EXERCISE PROMPT. All of the data below is to be copied exactly.

── RECORDS FOR THIS TASK ──

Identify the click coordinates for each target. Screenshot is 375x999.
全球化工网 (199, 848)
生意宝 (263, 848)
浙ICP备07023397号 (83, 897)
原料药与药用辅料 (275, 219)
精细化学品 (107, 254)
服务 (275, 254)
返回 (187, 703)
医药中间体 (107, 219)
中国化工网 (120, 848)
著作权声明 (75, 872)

───

SOLUTION.
Identify the click coordinates for each target. Screenshot is 375x999.
全球化工网 (199, 848)
生意宝 (263, 848)
浙ICP备07023397号 (83, 897)
原料药与药用辅料 (275, 219)
精细化学品 (107, 254)
服务 (275, 254)
返回 (187, 703)
医药中间体 (107, 219)
中国化工网 (120, 848)
著作权声明 (75, 872)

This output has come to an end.